In Zhuang Zhuoran's vision, FlyAI aims to "make travel services ubiquitous." In the future, Feizhu will no longer be just an OTA platform but the travel service infrastructure for the entire AI ecosystem.
However, we also know that the core barriers in the OTA industry are direct user reach and brand mindshare. While the plugin model offers advantages, it also brings a hidden risk: the main platform relinquishes direct user touchpoints and cedes core traffic sovereignty.
At the same time, domestic super apps and AI applications with hundreds of millions of monthly active users are almost all direct competitors of Alibaba, such as WeChat, Douyin, and Doubao.
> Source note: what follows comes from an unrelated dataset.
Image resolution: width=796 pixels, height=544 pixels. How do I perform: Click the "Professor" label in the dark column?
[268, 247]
Whether they will allow Feizhu's plugin to be integrated and whether they will entrust their travel service scenarios to Feizhu within the Alibaba ecosystem remains uncertain.
03
The Alibaba Ecosystem: Feizhu AI's Biggest Trump Card
Many believe that Feizhu's ability to rapidly advance its AI strategy in a short period is fundamentally supported by the Alibaba ecosystem.
In June last year, Alibaba Group CEO Wu Yongming announced a new round of organizational restructuring, formally merging Ele.me and Feizhu into the Alibaba China E-commerce Business Group, under the unified leadership of Jiang Fan. This adjustment was interpreted by outsiders as Alibaba's move to further integrate consumer ecosystem resources and promote AI implementation across various scenarios. After the restructuring, Feizhu's strategic position significantly rose, gaining access to more group resources.
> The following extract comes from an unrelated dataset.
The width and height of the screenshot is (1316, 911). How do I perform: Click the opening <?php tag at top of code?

Alibaba's "E-commerce + Cloud + AI" strategy provides comprehensive underlying support for Feizhu. Technologically, all of Feizhu's AI products are developed based on the Tongyi Qianwen large model, with Alibaba Cloud providing robust computational power support.
In terms of traffic, we must mention the significant traffic dividends Qianwen brought to Feizhu some time ago. Additionally, Feizhu gains access to homepage entries on Alibaba apps like Taobao and Alipay, and the 88VIP membership system is fully integrated with Feizhu.
Scenario and data synergy represent Feizhu AI's core competitive advantage. The Alibaba ecosystem offers full-scenario service capabilities across e-commerce, local services, maps, payments, and finance. Feizhu can integrate these capabilities to provide users with a full-link travel experience covering "dining, accommodation, transportation, sightseeing, shopping, and entertainment."
For example, when a user issues the command "Take my family to Hangzhou for 3 days" in Qianwen, the system can automatically use Feizhu to book flights and hotels, call Amap for route planning, use Ele.me to recommend local restaurants, and use Alipay for visa processing and payments—all without switching between multiple apps, enabling one-stop completion of all operations.
This full-link service experience can only be achieved by platforms like Alibaba that possess a complete consumer ecosystem.
However, despite the grandiose AI strategy, there are still practical challenges from an objective industry perspective. For example, AI cannot solve the non-standard fulfillment challenges in travel because it lacks understanding of the real world. Additionally, AI technology itself has no moat; the AI capabilities Feizhu can implement can be quickly replicated by other platforms.
We can see that while the underlying competitive logic of the OTA industry has not yet changed due to AI, Feizhu is breaking the traditional product form boundaries of the OTA industry and driving intelligent transformation across the entire sector.
The All in AI strategy represents a necessary choice for the company amid industry stagnation and its own development, as well as a crucial validation of the "large model + vertical scenario" implementation in China's internet industry.
This article is an original piece by Xinmou.